単調載荷に於けるコンクリート充填角形鋼管柱の曲げモーメント－曲率関係

抄録

 The advantages of concrete-filled steel tube (CFT) columns include high strength and remarkable ductility, since the steel tube provides confinement to the concrete while the concrete inhibits local buckling of the steel tube. CFT column composite frame systems with steel beams have been widely used in moment-resisting frame systems for mainly office buildings. The CFT columns of the building involve short columns with small ratios of buckling length to depth of cross section at typical floors and slender columns with a large ratio of buckling length-depth at the entrances of lower floors. CFT columns from short to slender have been used in buildings. The stress states of CFT columns applied to buildings are in a state of flexural-shear stress, and the structure designs are made for the predominant flexural yielding type. It is thought that accurate evaluation of flexural behavior in the evaluation of flexural-shear behavior leads to design of columns that have the features of CFT columns. In addition, there is a tendency to increase the strength of CFT columns due to higher rises and larger spans of buildings. For the moment curvature relationship, which is the basis of the restoring force characteristic model of CFT columns from short to slender, it is important to devise a simple model with a range up to high strength material.

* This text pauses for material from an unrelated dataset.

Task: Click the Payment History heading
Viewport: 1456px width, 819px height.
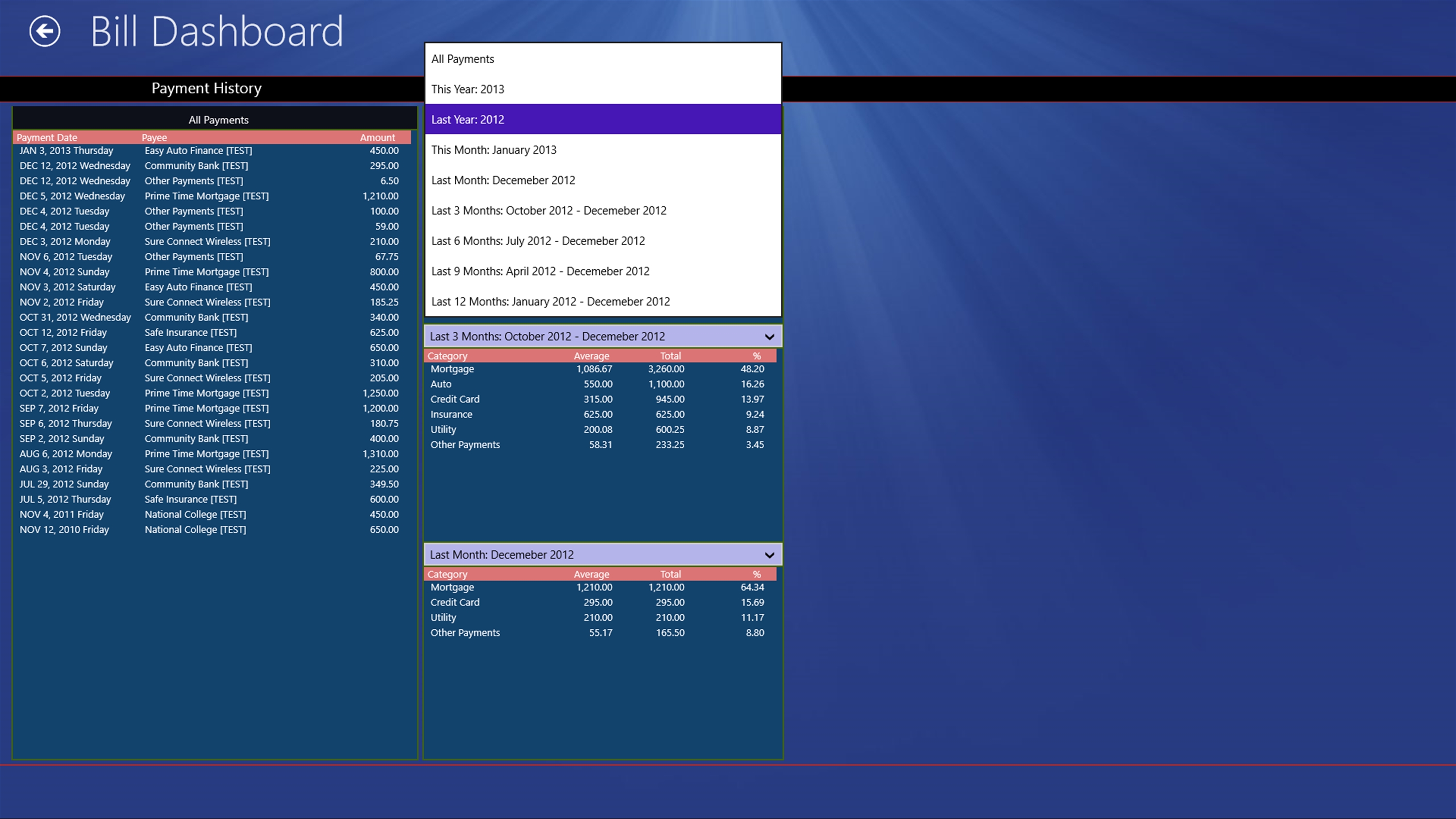Action: (x=206, y=89)
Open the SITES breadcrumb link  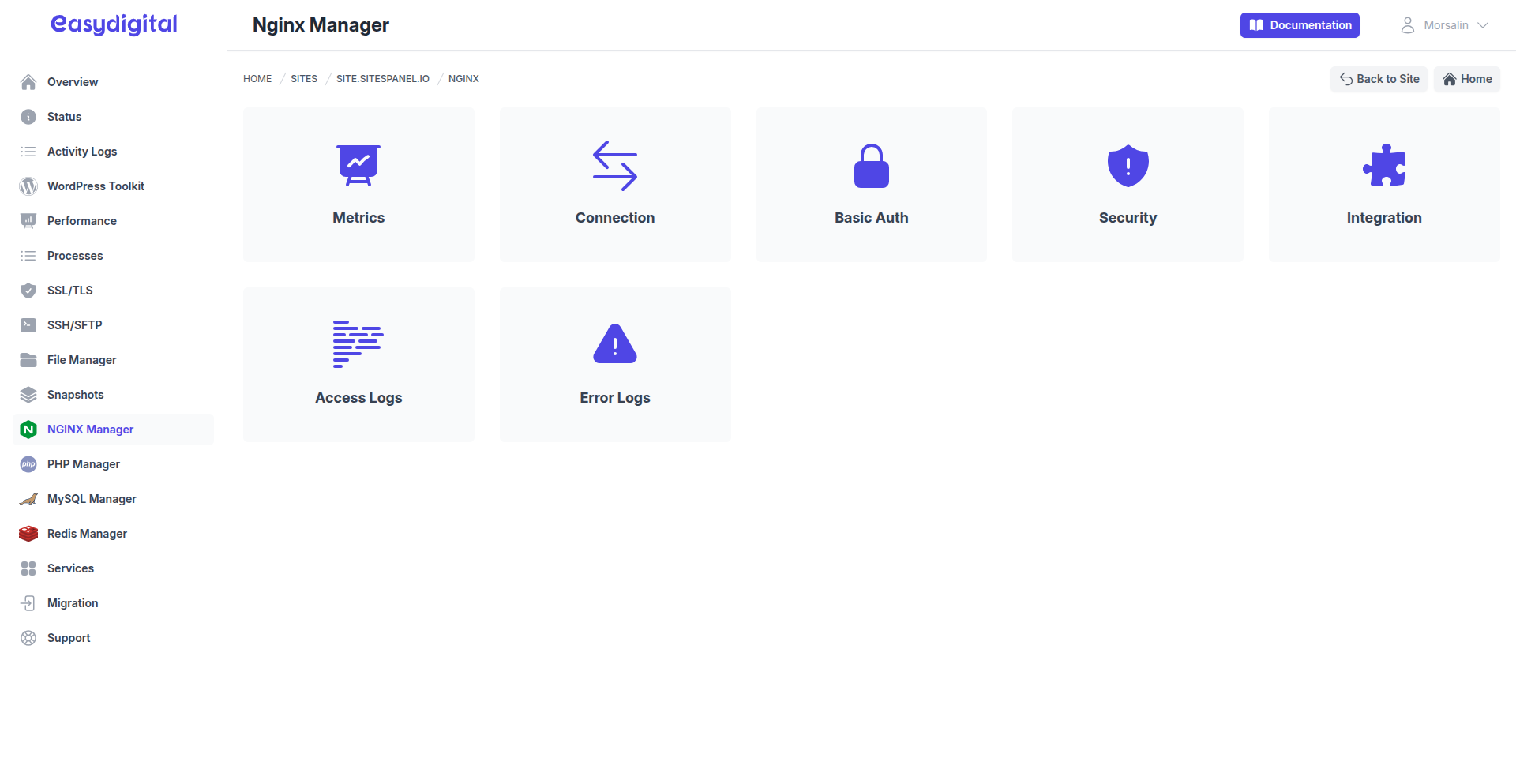(303, 78)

 This paper proposes a new simplified model of the moment-curvature relationship for square CFT beam-columns under monotonic bending moment loading to estimate the elastic-plastic flexural behavior of beam-columns from short to slender. The model of square CFT beam-columns involves a range from ordinary-strength to high-strength materials. The proposed simplified model is a multi-linear model having a crack strength point, a yield strength point, an ultimate strength point, an ultimate strength holding point and strength reduction points. For the main points of the proposed model, each flexural strength is calculated by the general superposed strength method, and new multiple regression formulas for each curvature are proposed based on results of monotonic bending moment loading tests from previous researches. Predictions from the proposed model of the moment-curvature relationship are found to agree approximately with experimental results up to large flexural deformations.